> **Work to complete**
Edit the records starting at the line containing "Click the top" and ending at the line containing "Open the daylight", replacing "magnifier" with "lens" and leaving everything else unchanged.

Stored data:
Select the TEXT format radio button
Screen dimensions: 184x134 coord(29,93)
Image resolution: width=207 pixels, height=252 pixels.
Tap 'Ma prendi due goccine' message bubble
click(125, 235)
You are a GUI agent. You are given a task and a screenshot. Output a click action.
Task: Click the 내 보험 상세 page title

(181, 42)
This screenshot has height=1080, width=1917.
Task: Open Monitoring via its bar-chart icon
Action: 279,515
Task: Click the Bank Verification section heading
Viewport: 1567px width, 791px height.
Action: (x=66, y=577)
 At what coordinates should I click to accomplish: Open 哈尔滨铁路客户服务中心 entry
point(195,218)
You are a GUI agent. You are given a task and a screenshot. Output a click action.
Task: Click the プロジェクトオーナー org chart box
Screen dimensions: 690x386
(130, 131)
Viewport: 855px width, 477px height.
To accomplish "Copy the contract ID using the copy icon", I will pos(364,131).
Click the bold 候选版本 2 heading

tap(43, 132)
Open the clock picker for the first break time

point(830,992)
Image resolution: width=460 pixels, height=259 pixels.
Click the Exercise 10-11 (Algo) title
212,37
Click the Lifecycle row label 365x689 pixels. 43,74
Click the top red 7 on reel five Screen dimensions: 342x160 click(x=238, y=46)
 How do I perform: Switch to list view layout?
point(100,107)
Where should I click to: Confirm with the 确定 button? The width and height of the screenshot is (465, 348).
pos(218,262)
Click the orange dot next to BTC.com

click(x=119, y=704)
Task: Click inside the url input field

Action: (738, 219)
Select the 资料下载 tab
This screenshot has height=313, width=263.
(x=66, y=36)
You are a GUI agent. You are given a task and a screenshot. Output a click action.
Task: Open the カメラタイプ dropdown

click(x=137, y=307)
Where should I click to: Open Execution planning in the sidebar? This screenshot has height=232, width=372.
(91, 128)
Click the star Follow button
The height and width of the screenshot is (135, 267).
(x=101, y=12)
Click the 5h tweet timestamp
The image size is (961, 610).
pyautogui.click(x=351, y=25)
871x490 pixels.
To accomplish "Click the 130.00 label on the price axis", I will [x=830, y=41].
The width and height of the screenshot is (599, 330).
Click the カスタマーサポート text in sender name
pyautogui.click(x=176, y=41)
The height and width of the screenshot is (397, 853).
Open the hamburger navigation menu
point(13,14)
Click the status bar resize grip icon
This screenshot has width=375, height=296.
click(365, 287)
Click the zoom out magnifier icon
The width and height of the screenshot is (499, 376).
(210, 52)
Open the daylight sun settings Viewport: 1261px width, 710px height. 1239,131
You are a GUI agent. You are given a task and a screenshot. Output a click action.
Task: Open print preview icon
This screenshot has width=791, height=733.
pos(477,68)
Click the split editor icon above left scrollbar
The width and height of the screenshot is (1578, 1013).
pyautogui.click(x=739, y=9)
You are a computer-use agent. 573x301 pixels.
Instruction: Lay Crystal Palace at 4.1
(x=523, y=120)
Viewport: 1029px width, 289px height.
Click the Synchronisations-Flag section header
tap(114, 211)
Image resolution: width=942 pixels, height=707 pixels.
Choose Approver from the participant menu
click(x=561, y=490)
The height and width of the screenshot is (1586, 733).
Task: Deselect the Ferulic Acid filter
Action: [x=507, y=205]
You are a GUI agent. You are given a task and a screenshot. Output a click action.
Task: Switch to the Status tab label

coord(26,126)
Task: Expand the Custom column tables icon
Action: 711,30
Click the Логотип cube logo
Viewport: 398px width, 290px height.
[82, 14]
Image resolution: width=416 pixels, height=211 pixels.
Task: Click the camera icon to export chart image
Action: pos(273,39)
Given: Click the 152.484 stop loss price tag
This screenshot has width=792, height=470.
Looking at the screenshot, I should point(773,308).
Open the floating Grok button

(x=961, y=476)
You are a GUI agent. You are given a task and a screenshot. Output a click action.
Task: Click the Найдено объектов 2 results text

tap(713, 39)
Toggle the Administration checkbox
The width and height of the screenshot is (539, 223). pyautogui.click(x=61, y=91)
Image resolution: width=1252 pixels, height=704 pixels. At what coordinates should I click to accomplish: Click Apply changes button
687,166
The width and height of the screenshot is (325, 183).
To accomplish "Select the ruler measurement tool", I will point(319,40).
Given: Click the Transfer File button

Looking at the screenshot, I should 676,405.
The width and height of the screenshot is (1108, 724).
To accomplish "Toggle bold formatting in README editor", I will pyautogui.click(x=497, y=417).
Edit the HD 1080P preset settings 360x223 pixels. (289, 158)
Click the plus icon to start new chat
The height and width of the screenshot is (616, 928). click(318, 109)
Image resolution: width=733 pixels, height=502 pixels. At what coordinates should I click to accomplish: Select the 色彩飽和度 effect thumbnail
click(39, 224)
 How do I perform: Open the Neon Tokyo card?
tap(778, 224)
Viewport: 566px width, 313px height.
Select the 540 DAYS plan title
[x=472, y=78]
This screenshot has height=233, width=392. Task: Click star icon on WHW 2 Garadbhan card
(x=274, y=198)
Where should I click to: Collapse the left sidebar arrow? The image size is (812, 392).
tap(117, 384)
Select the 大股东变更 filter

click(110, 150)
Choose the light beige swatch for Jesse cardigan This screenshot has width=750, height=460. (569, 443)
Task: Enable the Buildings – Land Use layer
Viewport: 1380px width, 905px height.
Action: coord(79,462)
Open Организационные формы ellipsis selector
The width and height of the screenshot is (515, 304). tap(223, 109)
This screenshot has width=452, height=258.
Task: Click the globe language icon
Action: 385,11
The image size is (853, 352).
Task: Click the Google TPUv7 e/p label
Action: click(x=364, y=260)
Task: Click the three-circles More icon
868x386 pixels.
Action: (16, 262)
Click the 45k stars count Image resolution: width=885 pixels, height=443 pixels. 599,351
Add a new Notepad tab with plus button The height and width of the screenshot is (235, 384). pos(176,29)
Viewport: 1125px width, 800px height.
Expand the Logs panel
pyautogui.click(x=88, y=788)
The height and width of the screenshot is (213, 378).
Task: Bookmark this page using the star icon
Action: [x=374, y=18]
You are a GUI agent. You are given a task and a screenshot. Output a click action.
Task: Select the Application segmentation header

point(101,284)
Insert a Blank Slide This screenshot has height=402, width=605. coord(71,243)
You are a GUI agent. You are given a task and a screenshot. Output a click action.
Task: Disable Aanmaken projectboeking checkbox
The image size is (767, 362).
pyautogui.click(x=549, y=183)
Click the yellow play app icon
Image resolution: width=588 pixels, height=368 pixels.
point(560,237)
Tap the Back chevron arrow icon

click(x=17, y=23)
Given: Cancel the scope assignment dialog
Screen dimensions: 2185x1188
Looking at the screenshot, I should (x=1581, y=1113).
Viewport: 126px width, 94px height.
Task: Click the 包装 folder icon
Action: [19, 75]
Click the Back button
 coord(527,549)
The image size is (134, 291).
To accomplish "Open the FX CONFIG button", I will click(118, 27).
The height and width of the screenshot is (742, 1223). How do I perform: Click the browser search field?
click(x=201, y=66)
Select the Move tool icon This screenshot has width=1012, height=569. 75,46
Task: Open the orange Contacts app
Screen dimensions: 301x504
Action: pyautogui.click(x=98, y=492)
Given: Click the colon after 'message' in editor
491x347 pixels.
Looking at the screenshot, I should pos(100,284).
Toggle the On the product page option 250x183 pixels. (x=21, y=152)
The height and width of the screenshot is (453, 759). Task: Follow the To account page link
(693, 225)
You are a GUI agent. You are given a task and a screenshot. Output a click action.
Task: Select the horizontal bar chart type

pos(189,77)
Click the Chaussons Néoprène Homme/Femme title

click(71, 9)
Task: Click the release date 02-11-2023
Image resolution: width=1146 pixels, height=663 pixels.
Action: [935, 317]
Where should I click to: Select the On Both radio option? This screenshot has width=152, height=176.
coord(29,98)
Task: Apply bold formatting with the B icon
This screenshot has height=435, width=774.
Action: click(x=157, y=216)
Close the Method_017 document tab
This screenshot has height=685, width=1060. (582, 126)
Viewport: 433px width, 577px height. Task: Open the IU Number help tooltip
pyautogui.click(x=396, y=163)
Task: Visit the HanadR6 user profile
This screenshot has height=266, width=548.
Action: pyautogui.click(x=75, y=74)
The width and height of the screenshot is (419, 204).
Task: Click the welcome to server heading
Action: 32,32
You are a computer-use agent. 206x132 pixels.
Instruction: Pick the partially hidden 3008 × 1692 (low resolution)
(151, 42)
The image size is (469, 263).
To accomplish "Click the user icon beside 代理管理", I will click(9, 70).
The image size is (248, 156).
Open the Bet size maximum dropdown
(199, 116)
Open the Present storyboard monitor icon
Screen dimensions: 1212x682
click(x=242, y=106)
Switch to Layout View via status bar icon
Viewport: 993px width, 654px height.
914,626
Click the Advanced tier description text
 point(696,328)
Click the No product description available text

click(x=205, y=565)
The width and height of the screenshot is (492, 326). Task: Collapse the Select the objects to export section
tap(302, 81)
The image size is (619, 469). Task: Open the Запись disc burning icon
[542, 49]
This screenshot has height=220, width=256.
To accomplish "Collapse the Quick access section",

> **Exercise output**
Click the top red 7 on reel five Screen dimensions: 342x160 click(x=238, y=46)
 How do I perform: Switch to list view layout?
point(100,107)
Where should I click to: Confirm with the 确定 button? The width and height of the screenshot is (465, 348).
pos(218,262)
Click the orange dot next to BTC.com

click(x=119, y=704)
Task: Click inside the url input field

Action: (738, 219)
Select the 资料下载 tab
This screenshot has height=313, width=263.
(x=66, y=36)
You are a GUI agent. You are given a task and a screenshot. Output a click action.
Task: Open the カメラタイプ dropdown

click(x=137, y=307)
Where should I click to: Open Execution planning in the sidebar? This screenshot has height=232, width=372.
(91, 128)
Click the star Follow button
The height and width of the screenshot is (135, 267).
(x=101, y=12)
Click the 5h tweet timestamp
The image size is (961, 610).
pyautogui.click(x=351, y=25)
871x490 pixels.
To accomplish "Click the 130.00 label on the price axis", I will [x=830, y=41].
The width and height of the screenshot is (599, 330).
Click the カスタマーサポート text in sender name
pyautogui.click(x=176, y=41)
The height and width of the screenshot is (397, 853).
Open the hamburger navigation menu
point(13,14)
Click the status bar resize grip icon
This screenshot has width=375, height=296.
click(365, 287)
Click the zoom out lens icon
The width and height of the screenshot is (499, 376).
(210, 52)
Open the daylight sun settings Viewport: 1261px width, 710px height. 1239,131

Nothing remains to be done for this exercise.